| What needs to be done |
Taking the line containing "Where should I click to: Click" as the first and the last line of the entries as the end, reproduce every line between them exactly, including both.

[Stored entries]

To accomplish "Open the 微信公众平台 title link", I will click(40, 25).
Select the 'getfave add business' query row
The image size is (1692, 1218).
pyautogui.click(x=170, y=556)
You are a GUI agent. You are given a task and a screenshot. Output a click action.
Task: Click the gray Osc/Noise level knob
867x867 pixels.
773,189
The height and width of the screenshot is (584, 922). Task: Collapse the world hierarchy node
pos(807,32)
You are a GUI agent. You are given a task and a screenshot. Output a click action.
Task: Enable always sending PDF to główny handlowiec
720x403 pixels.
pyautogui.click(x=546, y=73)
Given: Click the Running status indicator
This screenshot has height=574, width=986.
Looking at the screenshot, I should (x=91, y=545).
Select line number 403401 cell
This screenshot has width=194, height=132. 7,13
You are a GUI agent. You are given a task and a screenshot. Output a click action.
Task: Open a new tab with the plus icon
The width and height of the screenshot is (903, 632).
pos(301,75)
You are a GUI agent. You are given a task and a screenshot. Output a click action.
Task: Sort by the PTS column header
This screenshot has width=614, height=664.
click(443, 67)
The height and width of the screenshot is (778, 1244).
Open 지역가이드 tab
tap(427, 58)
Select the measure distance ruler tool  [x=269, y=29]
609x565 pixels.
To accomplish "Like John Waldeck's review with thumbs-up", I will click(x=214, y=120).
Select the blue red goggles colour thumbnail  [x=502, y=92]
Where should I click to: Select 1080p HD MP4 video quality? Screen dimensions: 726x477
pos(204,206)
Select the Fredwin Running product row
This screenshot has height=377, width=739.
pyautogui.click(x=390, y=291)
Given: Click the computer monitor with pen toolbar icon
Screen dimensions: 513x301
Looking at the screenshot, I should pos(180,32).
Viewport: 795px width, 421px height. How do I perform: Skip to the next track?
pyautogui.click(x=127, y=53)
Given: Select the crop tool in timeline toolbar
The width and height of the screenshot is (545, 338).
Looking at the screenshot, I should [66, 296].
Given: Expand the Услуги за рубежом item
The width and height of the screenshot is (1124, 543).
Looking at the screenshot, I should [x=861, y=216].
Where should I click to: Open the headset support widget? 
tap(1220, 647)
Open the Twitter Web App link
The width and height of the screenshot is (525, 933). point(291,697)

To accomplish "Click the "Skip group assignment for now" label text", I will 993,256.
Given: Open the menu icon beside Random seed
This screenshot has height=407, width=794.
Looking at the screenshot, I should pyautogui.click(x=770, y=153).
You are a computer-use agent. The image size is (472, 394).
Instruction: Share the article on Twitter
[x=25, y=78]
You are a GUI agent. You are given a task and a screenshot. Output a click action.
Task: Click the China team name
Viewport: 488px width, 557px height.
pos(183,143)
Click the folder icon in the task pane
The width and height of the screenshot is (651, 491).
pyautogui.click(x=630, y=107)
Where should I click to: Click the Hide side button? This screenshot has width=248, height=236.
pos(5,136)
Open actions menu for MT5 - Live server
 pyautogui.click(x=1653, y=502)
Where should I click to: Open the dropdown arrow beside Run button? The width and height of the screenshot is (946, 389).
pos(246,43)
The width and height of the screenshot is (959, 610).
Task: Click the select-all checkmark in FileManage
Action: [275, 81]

| Response to this task |
Where should I click to: Click the Hide side button? This screenshot has width=248, height=236.
pos(5,136)
Open actions menu for MT5 - Live server
 pyautogui.click(x=1653, y=502)
Where should I click to: Open the dropdown arrow beside Run button? The width and height of the screenshot is (946, 389).
pos(246,43)
The width and height of the screenshot is (959, 610).
Task: Click the select-all checkmark in FileManage
Action: [275, 81]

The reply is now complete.